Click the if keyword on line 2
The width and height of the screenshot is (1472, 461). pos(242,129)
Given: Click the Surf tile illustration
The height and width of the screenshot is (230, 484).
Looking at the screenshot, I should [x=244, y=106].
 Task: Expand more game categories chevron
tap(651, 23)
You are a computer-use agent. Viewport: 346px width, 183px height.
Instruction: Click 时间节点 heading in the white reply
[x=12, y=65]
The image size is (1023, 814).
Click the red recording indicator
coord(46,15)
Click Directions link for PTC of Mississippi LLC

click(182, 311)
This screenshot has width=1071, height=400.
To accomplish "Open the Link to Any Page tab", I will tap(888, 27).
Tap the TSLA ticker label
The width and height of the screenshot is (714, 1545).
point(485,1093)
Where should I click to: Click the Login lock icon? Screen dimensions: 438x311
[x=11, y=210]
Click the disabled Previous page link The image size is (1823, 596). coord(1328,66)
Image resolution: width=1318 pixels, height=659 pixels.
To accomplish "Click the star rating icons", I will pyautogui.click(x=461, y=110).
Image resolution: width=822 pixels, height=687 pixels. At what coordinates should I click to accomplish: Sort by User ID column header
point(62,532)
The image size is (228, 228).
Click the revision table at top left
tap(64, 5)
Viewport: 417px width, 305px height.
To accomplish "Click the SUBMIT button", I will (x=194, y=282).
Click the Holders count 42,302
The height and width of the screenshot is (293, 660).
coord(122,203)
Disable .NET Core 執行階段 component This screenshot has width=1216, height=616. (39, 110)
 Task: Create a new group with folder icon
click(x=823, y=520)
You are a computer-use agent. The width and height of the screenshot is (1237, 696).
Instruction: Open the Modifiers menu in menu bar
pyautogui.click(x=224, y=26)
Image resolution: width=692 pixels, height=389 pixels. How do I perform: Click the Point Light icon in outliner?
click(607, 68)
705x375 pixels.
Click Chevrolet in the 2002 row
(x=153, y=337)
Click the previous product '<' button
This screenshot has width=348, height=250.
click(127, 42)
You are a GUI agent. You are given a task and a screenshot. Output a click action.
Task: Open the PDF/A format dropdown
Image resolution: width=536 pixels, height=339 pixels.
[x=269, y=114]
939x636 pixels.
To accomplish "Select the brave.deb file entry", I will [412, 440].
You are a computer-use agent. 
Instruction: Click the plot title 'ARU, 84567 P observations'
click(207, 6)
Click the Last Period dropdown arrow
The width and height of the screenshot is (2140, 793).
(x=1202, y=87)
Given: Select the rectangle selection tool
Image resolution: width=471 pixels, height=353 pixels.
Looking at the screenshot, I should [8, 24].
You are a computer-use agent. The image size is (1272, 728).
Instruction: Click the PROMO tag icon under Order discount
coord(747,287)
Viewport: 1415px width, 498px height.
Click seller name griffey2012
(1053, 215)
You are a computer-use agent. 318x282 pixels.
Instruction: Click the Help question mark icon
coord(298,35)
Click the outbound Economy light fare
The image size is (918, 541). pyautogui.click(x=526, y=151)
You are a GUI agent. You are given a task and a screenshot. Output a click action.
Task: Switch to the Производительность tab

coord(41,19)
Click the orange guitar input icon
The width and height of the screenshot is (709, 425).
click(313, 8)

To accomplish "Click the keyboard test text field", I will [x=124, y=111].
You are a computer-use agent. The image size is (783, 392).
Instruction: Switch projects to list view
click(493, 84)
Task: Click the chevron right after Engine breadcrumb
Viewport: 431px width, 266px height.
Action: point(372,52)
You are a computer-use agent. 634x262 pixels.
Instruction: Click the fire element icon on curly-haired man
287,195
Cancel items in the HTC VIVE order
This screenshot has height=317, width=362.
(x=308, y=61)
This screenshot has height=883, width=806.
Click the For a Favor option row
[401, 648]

------------------------------------------------------------

» **Task instructions**: A faithful, complete reproduction of the listing above is requested.

» **Result of this task**:
Click the if keyword on line 2
The width and height of the screenshot is (1472, 461). pos(242,129)
Given: Click the Surf tile illustration
The height and width of the screenshot is (230, 484).
Looking at the screenshot, I should [x=244, y=106].
 Task: Expand more game categories chevron
tap(651, 23)
You are a computer-use agent. Viewport: 346px width, 183px height.
Instruction: Click 时间节点 heading in the white reply
[x=12, y=65]
The image size is (1023, 814).
Click the red recording indicator
coord(46,15)
Click Directions link for PTC of Mississippi LLC

click(182, 311)
This screenshot has width=1071, height=400.
To accomplish "Open the Link to Any Page tab", I will tap(888, 27).
Tap the TSLA ticker label
The width and height of the screenshot is (714, 1545).
point(485,1093)
Where should I click to: Click the Login lock icon? Screen dimensions: 438x311
[x=11, y=210]
Click the disabled Previous page link The image size is (1823, 596). coord(1328,66)
Image resolution: width=1318 pixels, height=659 pixels.
To accomplish "Click the star rating icons", I will pyautogui.click(x=461, y=110).
Image resolution: width=822 pixels, height=687 pixels. At what coordinates should I click to accomplish: Sort by User ID column header
point(62,532)
The image size is (228, 228).
Click the revision table at top left
tap(64, 5)
Viewport: 417px width, 305px height.
To accomplish "Click the SUBMIT button", I will (x=194, y=282).
Click the Holders count 42,302
The height and width of the screenshot is (293, 660).
coord(122,203)
Disable .NET Core 執行階段 component This screenshot has width=1216, height=616. (39, 110)
 Task: Create a new group with folder icon
click(x=823, y=520)
You are a computer-use agent. The width and height of the screenshot is (1237, 696).
Instruction: Open the Modifiers menu in menu bar
pyautogui.click(x=224, y=26)
Image resolution: width=692 pixels, height=389 pixels. How do I perform: Click the Point Light icon in outliner?
click(607, 68)
705x375 pixels.
Click Chevrolet in the 2002 row
(x=153, y=337)
Click the previous product '<' button
This screenshot has width=348, height=250.
click(127, 42)
You are a GUI agent. You are given a task and a screenshot. Output a click action.
Task: Open the PDF/A format dropdown
Image resolution: width=536 pixels, height=339 pixels.
[x=269, y=114]
939x636 pixels.
To accomplish "Select the brave.deb file entry", I will [412, 440].
You are a computer-use agent. 
Instruction: Click the plot title 'ARU, 84567 P observations'
click(207, 6)
Click the Last Period dropdown arrow
The width and height of the screenshot is (2140, 793).
(x=1202, y=87)
Given: Select the rectangle selection tool
Image resolution: width=471 pixels, height=353 pixels.
Looking at the screenshot, I should [8, 24].
You are a computer-use agent. The image size is (1272, 728).
Instruction: Click the PROMO tag icon under Order discount
coord(747,287)
Viewport: 1415px width, 498px height.
Click seller name griffey2012
(1053, 215)
You are a computer-use agent. 318x282 pixels.
Instruction: Click the Help question mark icon
coord(298,35)
Click the outbound Economy light fare
The image size is (918, 541). pyautogui.click(x=526, y=151)
You are a GUI agent. You are given a task and a screenshot. Output a click action.
Task: Switch to the Производительность tab

coord(41,19)
Click the orange guitar input icon
The width and height of the screenshot is (709, 425).
click(313, 8)

To accomplish "Click the keyboard test text field", I will [x=124, y=111].
You are a computer-use agent. The image size is (783, 392).
Instruction: Switch projects to list view
click(493, 84)
Task: Click the chevron right after Engine breadcrumb
Viewport: 431px width, 266px height.
Action: point(372,52)
You are a computer-use agent. 634x262 pixels.
Instruction: Click the fire element icon on curly-haired man
287,195
Cancel items in the HTC VIVE order
This screenshot has height=317, width=362.
(x=308, y=61)
This screenshot has height=883, width=806.
Click the For a Favor option row
[401, 648]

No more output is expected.